Korea Minting, Security Printing and ID Card Operating Corporation
- Company type: State-owned
- Industry: Mint and Printing
- Founded: 1 October 1951; 74 years ago
- Headquarters: Gajeong-dong, Yuseong-gu, Daejeon, South Korea
- Key people: Sung Chang Hoon, President
- Products: Banknote Coin Passports Cashier's cheques Postage stamps Vouchers and gift certificates
- Number of employees: 1,562
- Parent: Ministry of Economy and Finance
- Website: english.komsco.com

= Korea Minting and Security Printing Corporation =

South Korean minting company

The Korea Minting, Security Printing and ID Card Operating Corporation (KOMSCO; ) is a state-owned corporation which is responsible to print and mint the banknotes and coins and other government documents. Its headquarters are located in Daejeon, South Korea.

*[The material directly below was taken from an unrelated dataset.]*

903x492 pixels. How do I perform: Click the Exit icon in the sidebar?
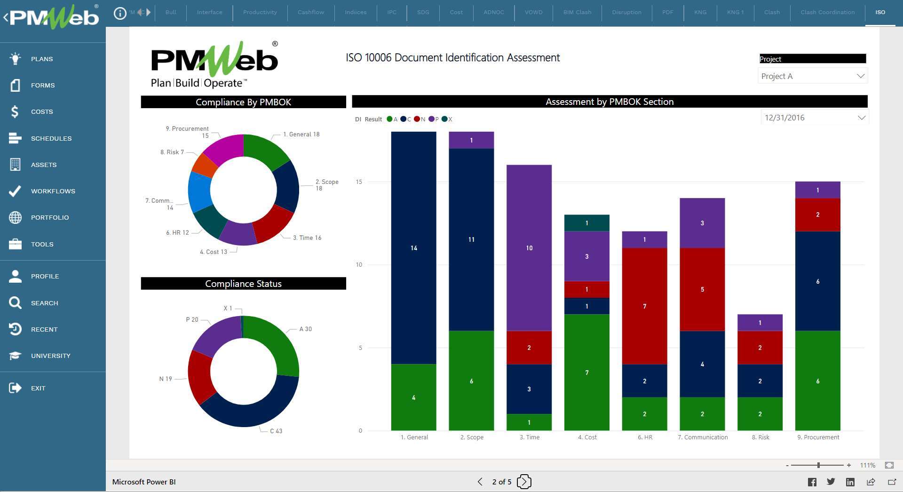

The Korea Minting and Security Printing Corporation (KOMSCO) is responsible for the production and distribution of various security products in South Korea. Among its primary outputs are banknotes, checks, stamps, securities, bonds, and gift certificates. KOMSCO supplies these items to several key institutions and entities within the country, including the Bank of Korea, the Ministry of Economy and Finance, the Korea Federation of Banks, and the Korea Post. Additionally, it serves major distribution conglomerates such as Shinsegae, NongHyup, KEB Hana Bank, Dong-A Pharmaceutical, Homeplus, and GS latex
, ensuring a wide-reaching impact on the nation's financial and security printing industry.

The Korea Minting and Security Printing Corporation (KOMSCO) also plays a significant role in the production and supply of coins and specialized security products. This includes the manufacturing of circulation coins, commemorative coins, medals, various precious metal products, and decorations. These items are supplied to several important institutions such as the Bank of Korea, the Ministry of the Interior and Safety, major corporations, and leading universities.

Medals and decorations are produced at the Currency Headquarters located in Gyeongsan. KOMSCO manufactures and supplies the government with twelve types of decorations, including the prestigious Order of the Mugunghwa. In the field of medals, KOMSCO has produced a variety of commemorative medals for the government, including Olympic medals, as well as promotional medals, art medals, long service medals, and replicas of cultural heritage items.

==Products==
The main job of KOMSCO is printing and minting the South Korean currency. Currently the 1000, 5000, 10,000, 50,000 KRW banknotes and the 1, 5, 10, 50, 100, 500 KRW coins are minted and printed by the currency plant of KOMSCO. Also, they produce all South Korean cheques, stamps, and passports.
KOMSCO currently produces four bullion coin series; Komsco Tiger series, Chiwoo Cheonwang, Zi:Sin, and the K Series.